● **Try it**
With pictures excluded, repeat exactly the lines from the one containing "Task: Open the" through the last line of the material below.

● **Data to use**
┄┄┄┄┄┄

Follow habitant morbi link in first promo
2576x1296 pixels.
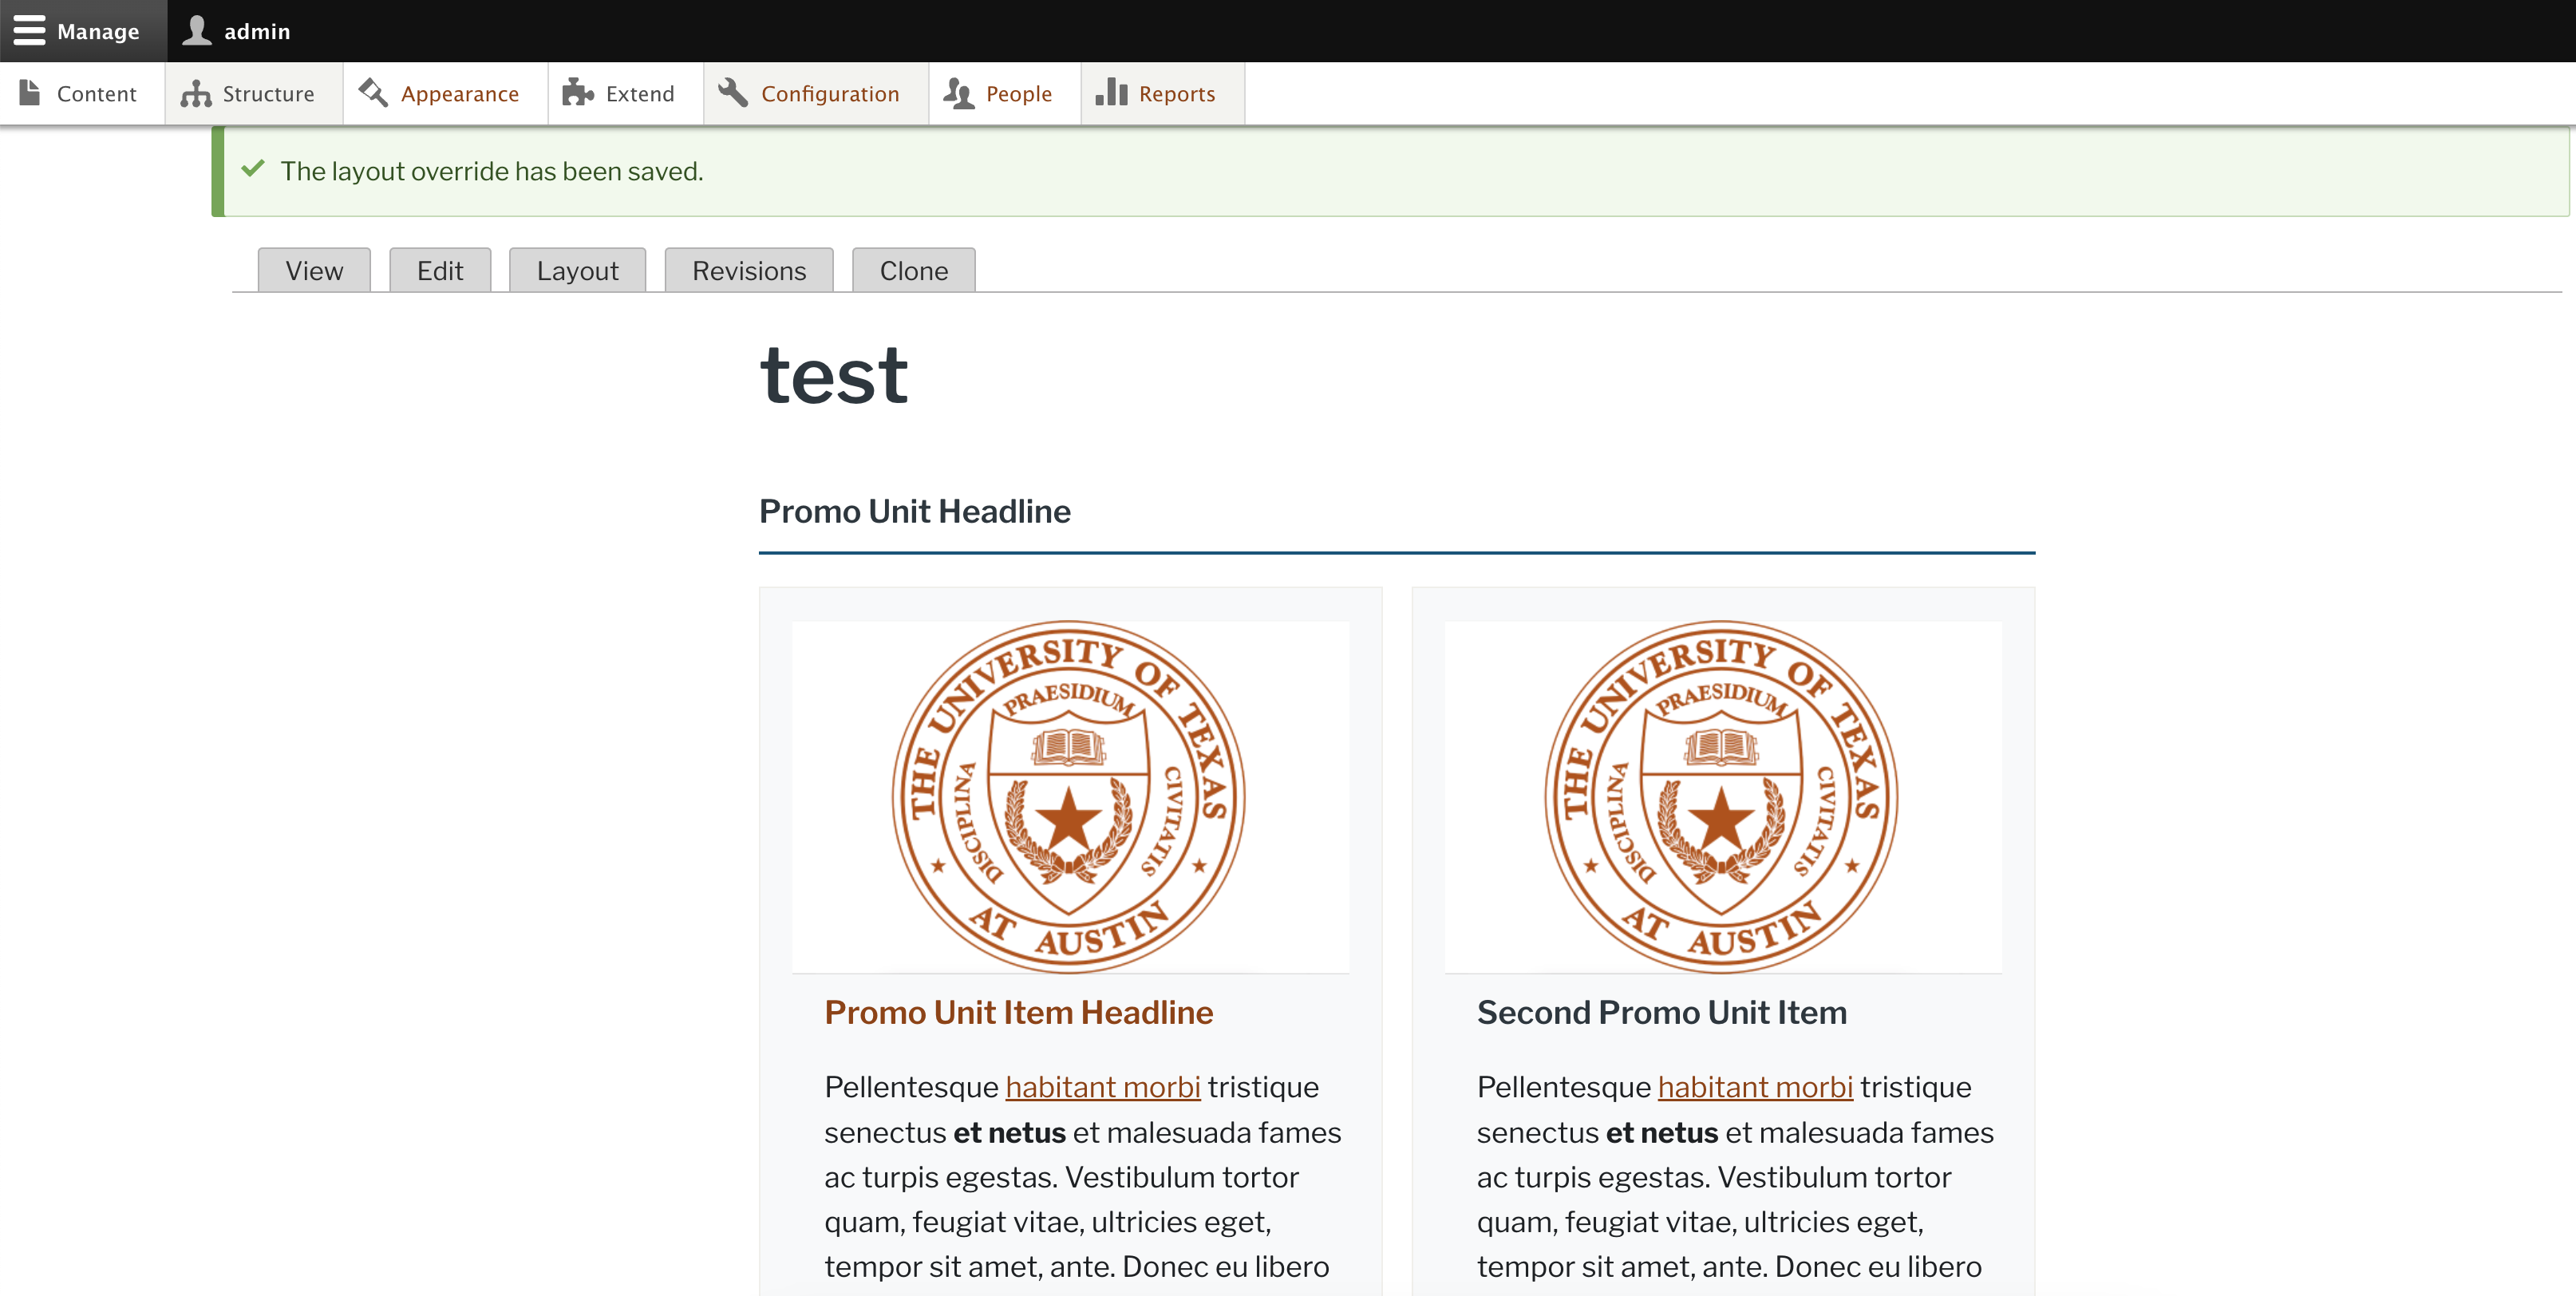1102,1087
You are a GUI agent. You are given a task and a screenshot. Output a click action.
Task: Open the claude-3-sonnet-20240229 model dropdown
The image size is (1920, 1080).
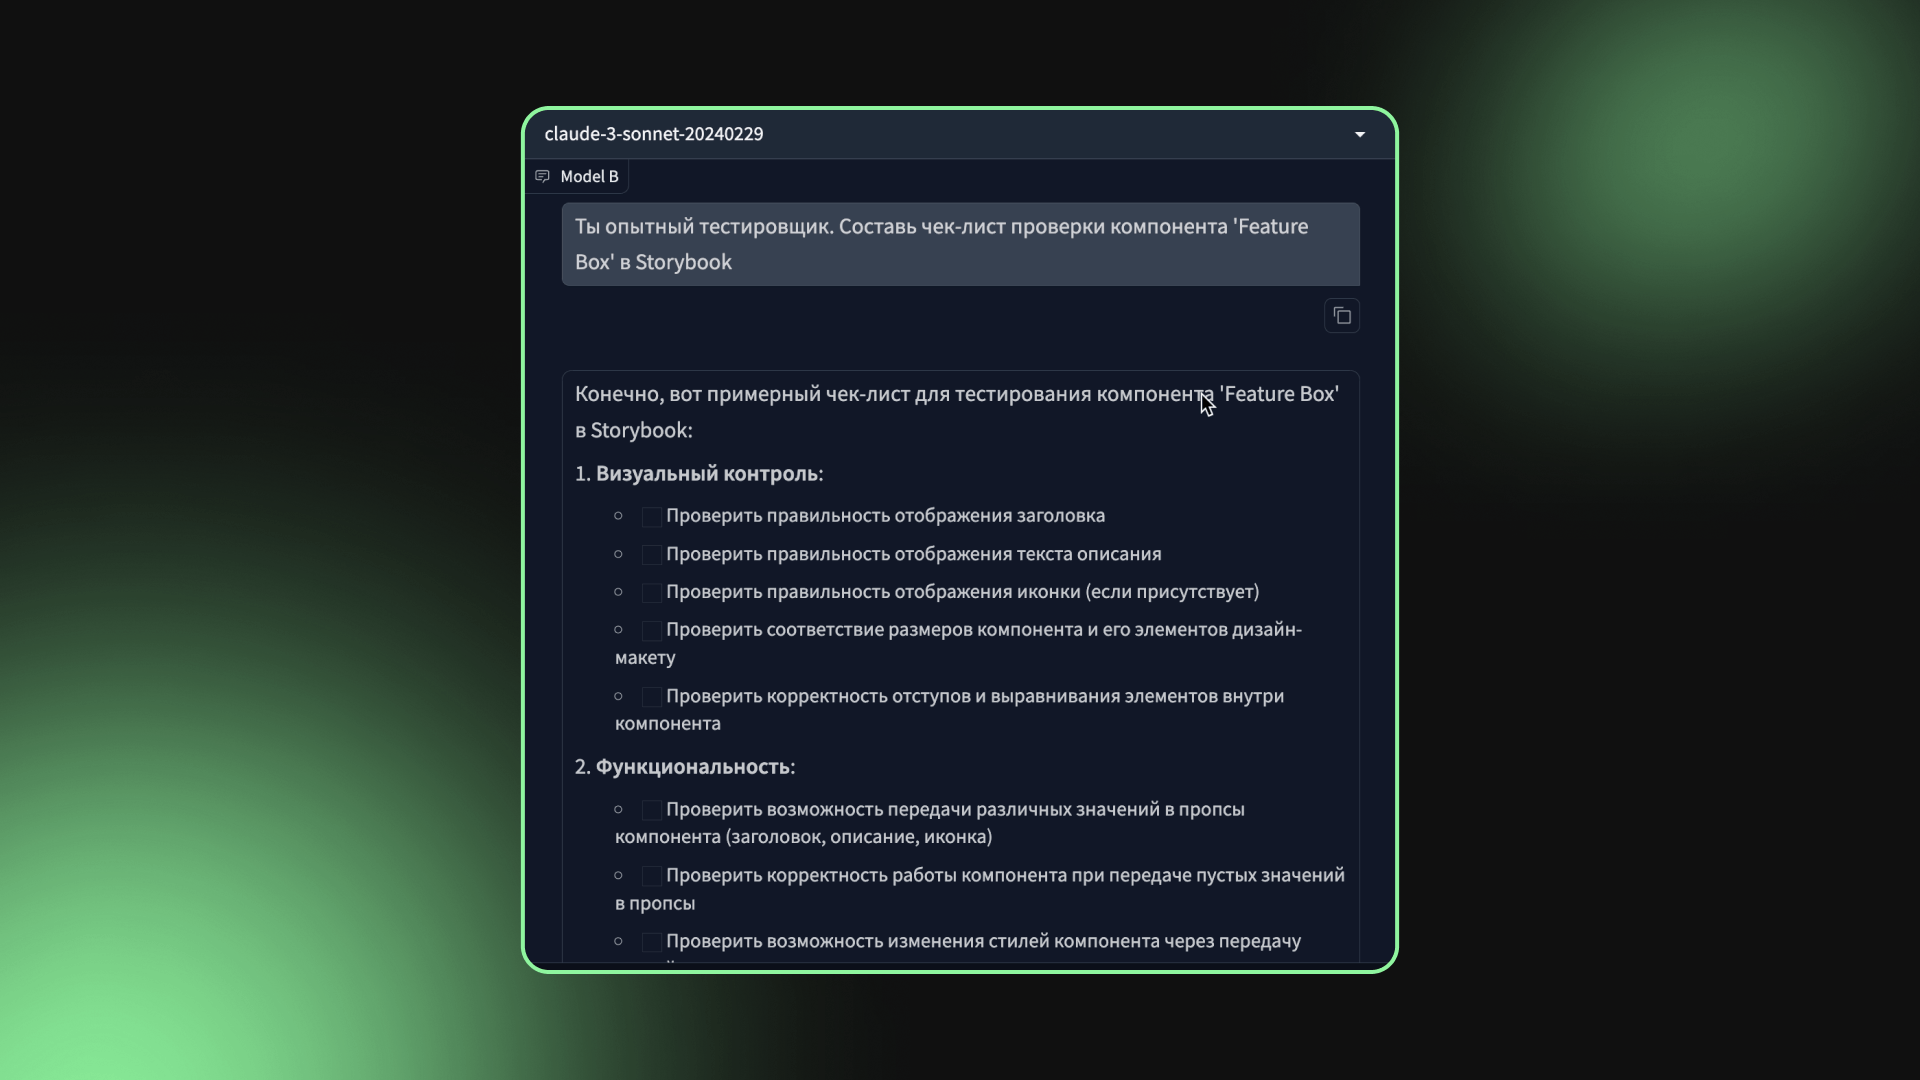[x=940, y=134]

┄┄┄┄┄┄

● **Written reply**
Task: Open the claude-3-sonnet-20240229 model dropdown
The image size is (1920, 1080).
[x=940, y=134]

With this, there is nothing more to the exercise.